In Autumn 2011, we decided to investigate possible sources of funding for major conservation projects on Crompton Moor. It was agreed that we would approach Biffa and Viridor amongst others, and identified an area of Whitesides plantation that we felt would be ideal for a relatively small scale project.  The intention was to create a loop in an established footpath into the woods, incorporating a boardwalk over a swampy area as well as bird feeding stations, and woven willow viewing screens. Signage and information boards would be provided, giving details of the birds, plants and other wildlife likely to be seen in the area.

Photo nicked from the National Trust website.

Photo nicked from the National Trust website.

We felt that this would benefit the local birdlife, as well as providing an educational facility for local schoolchildren, whilst also testing us as an organisation.

The Trust for Conservation Volunteers, and OMBC became involved, but after reasonable progress had been made, it was decided to shelve the project as the area was still recovering from an extensive thinning programme that had been commissioned by OMBC a year or so earlier.

Still wishing to press forward with some form of woodland regeneration project, we turned our attention to Black Hey plantation. This is an area in which OMBC planned to do some thinning in the winter of 2012/13, and we agreed with them that on the back of their thinning programme, we would involve the Woodland Trust and create glades, and a central ‘ride’ (a wide path cut through the wood to allow in light and encourage new growth)

The thinning programme started in December 2012, with us and the Woodland Trust advising on glade locations and sizes.

The intention was to let in plenty of natural light, that would encourage the undergrowth, and benefit the entire woodland, together with the plants and animals that live there.

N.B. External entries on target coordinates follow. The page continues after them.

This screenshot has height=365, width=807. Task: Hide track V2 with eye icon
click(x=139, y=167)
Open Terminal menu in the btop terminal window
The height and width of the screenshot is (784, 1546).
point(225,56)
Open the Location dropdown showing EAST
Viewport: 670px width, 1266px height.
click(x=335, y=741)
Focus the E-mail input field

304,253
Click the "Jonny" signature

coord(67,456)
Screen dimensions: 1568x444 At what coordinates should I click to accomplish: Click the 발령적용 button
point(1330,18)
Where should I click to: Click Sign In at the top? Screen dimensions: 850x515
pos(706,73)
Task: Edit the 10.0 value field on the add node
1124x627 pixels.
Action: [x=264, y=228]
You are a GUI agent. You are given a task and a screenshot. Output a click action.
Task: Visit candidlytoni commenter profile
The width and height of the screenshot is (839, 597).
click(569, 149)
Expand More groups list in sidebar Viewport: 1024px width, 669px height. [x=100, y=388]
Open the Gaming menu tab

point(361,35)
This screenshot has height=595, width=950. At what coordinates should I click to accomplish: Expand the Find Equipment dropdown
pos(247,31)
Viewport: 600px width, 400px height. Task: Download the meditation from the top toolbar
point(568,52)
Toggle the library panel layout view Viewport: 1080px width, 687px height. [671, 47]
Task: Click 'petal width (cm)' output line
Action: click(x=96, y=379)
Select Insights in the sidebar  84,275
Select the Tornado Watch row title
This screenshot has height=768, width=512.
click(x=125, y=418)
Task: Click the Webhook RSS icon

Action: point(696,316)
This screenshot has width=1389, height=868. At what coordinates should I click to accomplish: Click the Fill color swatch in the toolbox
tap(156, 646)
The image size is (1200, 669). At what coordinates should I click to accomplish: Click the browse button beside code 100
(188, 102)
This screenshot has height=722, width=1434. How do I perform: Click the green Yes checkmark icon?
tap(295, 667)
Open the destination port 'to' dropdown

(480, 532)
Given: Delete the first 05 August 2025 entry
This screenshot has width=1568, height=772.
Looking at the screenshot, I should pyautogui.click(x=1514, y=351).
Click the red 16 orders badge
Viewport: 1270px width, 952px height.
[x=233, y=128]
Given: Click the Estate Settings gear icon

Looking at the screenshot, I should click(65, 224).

These two photos are taken from the same spot in Black Hey, and show the difference between the unthinned and largely lifeless wood, and (by turning 180 degrees) what a difference is made by opening up a glade to allow sunlight to reach the woodland floor.


Following on from the thinning and glade clearance, some of the fallen trees were left in place to encourage fungi, insects and as shelter for small rodents. Other felled trees and their brash (smaller twigs and branches) were used to line the ride, to encourage use of this as a pathway, and act as a wildlife habitat. There followed some planting of new broad-leaved trees around the edges of the ride and the main glade, which have taken well.

Provision of bird feeding stations and viewing screens may follow, once the woodland recovers, and subject to further funding being sought..

This is a long-term project that will take many years to develop into a rich and varied habitat, but nonetheless it was important that we started it immediately after the programme of thinning.  Experience has shown that if woodland is thinned and then ignored, then the main opportunity for healthy regeneration through new planting is missed.